Overnight, the third long-player from Charlottesville, Virginia pop machine Parachute, continues in the vein of 2011's Way It Was, offering up another richly detailed, impeccably crafted, and impossibly slick smorgasbord of teen rock/electro-pop confections with a blue-eyed soul center that come off like a toothless Passion Pit or a less fun version of Fun.
The band, which has shared the stage with enough like-minded acts (Jonas Brothers, Plain White T's) to know its way around a proper earworm, can cultivate hooks with the best of them, as evidenced by the easy, bouncy opener "Meant to Be," its sonically more adventurous sibling "Can’t Help," and the bright and engaging "Didn't See It Coming," the latter of which is much better than its painful, early conversational verses would suggest, but there's nothing here that isn’t currently being played (in another skin) at top volume behind the register at your local H&M.

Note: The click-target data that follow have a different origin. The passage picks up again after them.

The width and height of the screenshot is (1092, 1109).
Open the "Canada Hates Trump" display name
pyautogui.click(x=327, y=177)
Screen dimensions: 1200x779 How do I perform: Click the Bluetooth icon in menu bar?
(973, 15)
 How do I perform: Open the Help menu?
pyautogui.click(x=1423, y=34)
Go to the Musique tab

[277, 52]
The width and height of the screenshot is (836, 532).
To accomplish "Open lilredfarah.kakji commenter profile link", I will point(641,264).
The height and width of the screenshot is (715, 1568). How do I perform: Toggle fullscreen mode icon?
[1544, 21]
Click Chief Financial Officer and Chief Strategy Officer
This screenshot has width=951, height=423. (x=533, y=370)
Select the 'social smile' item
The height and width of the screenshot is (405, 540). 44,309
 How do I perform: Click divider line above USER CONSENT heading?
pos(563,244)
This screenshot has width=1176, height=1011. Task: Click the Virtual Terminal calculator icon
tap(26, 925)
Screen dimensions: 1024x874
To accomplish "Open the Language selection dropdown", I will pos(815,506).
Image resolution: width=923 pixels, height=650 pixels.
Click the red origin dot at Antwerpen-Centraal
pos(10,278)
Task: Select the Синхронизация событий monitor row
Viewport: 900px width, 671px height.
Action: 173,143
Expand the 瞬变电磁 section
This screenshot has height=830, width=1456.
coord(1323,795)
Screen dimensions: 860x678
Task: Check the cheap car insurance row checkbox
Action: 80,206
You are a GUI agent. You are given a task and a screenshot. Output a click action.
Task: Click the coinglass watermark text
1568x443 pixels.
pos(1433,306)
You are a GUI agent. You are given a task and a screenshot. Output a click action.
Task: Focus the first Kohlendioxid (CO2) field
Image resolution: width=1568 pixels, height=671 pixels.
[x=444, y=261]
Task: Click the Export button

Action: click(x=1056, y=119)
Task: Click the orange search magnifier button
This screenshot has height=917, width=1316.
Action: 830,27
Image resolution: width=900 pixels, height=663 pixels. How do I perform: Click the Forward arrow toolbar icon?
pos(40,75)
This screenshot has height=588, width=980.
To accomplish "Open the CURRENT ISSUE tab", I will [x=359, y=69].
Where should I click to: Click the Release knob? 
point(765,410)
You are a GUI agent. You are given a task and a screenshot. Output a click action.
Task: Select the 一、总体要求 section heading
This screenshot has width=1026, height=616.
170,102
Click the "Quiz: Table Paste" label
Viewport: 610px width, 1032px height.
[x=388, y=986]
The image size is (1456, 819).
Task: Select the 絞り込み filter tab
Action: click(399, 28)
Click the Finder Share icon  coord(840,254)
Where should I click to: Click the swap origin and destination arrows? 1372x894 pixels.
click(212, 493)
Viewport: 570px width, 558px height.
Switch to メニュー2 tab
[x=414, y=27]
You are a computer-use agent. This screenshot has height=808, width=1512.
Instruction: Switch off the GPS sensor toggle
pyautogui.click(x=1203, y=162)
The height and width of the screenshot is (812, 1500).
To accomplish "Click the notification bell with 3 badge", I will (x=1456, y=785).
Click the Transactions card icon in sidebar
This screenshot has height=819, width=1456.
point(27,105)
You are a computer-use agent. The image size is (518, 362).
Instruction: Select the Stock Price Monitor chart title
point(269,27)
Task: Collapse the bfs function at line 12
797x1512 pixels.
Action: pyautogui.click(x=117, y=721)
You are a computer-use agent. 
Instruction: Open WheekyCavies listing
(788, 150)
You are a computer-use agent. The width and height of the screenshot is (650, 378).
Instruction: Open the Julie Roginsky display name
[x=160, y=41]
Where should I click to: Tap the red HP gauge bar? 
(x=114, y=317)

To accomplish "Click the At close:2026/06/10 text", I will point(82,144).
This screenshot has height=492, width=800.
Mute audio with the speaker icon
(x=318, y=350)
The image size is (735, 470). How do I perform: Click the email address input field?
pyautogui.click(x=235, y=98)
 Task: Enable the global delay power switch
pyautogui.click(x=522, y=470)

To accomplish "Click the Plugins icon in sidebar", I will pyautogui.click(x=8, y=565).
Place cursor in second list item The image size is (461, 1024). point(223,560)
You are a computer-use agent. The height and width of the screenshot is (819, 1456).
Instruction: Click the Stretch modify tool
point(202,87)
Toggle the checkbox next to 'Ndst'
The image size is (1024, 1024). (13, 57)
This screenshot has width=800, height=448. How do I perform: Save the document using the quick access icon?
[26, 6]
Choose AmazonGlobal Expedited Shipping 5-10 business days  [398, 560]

Overnight ultimately lacks the courage of its convictions -- the band is musically sound and vocalist Will Anderson possesses a set of pipes that were tailor-made for the luminous artifice of commercial pop, so why is his voice, which is clearly in key, Auto-tuned (not Kanye style) within an inch of its life? It's one thing to want so badly to be heard amidst the over-amplified, emotional ruin of youth that your words come off as impassioned bursts of cliché, but walking those "midnight streets alone" and fighting through "tears in rain" just doesn't cut it when the music follows suit.